Copy out every line of the entries below, requests included, shifting each coordinate in the answers up by 125, and leave the pictures out.

^^^^^^^^

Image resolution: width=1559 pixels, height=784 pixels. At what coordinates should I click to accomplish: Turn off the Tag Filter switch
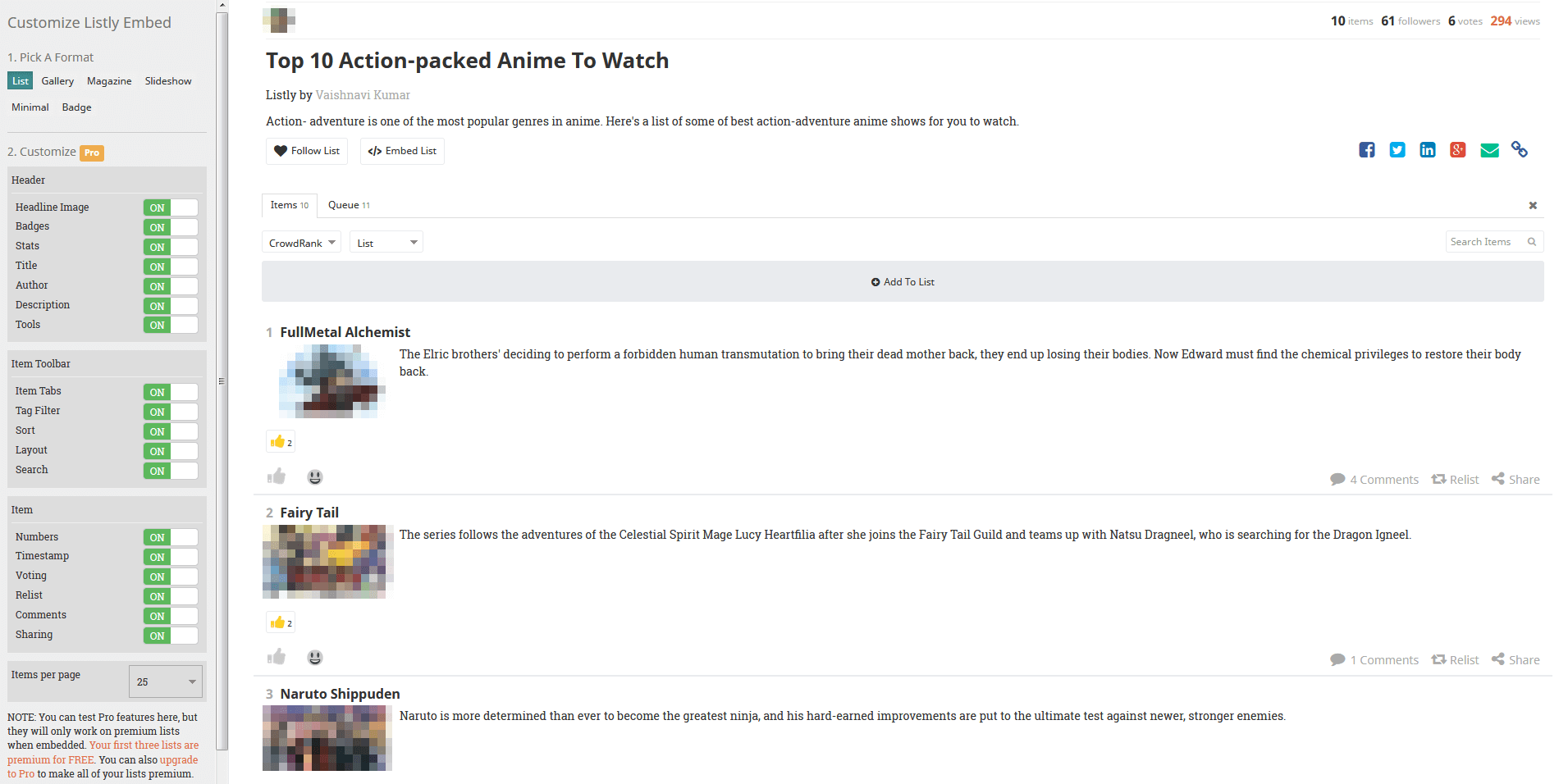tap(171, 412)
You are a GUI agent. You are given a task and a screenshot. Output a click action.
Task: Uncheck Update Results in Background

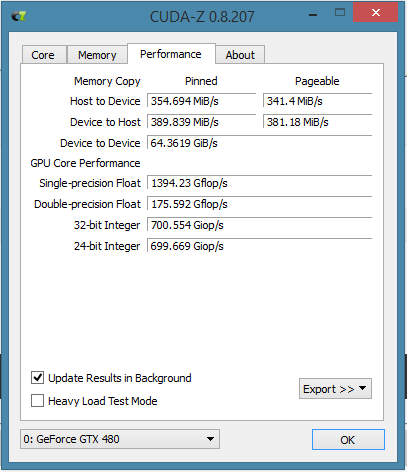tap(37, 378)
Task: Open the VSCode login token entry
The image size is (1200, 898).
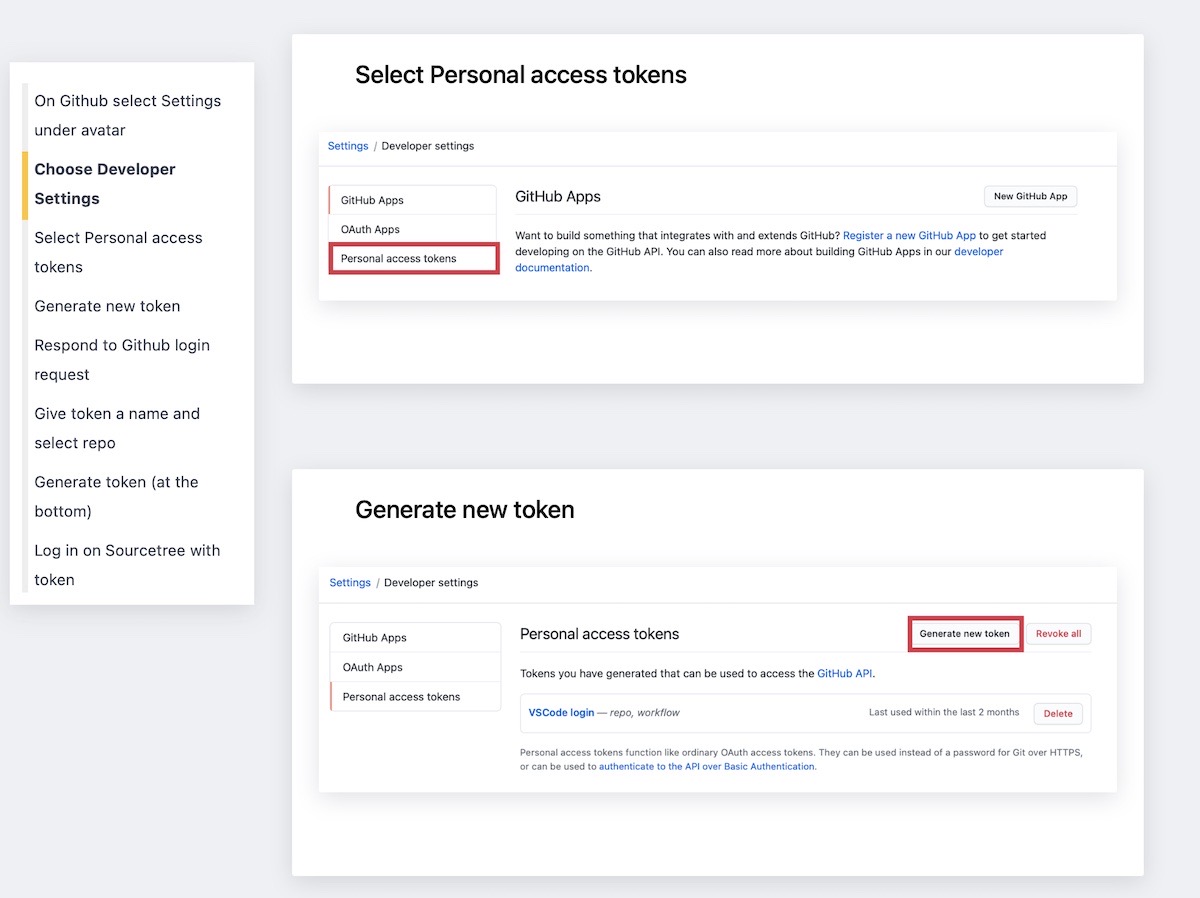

^^^^^^^^

__Output for this task__.
Image resolution: width=1559 pixels, height=784 pixels. At what coordinates should I click to accomplish: Turn off the Tag Filter switch
tap(296, 537)
You are a GUI agent. You are given a task and a screenshot. Output a click action.
Task: Uncheck Update Results in Background

tap(162, 503)
Task: Open the VSCode login token entry
The image size is (1200, 898).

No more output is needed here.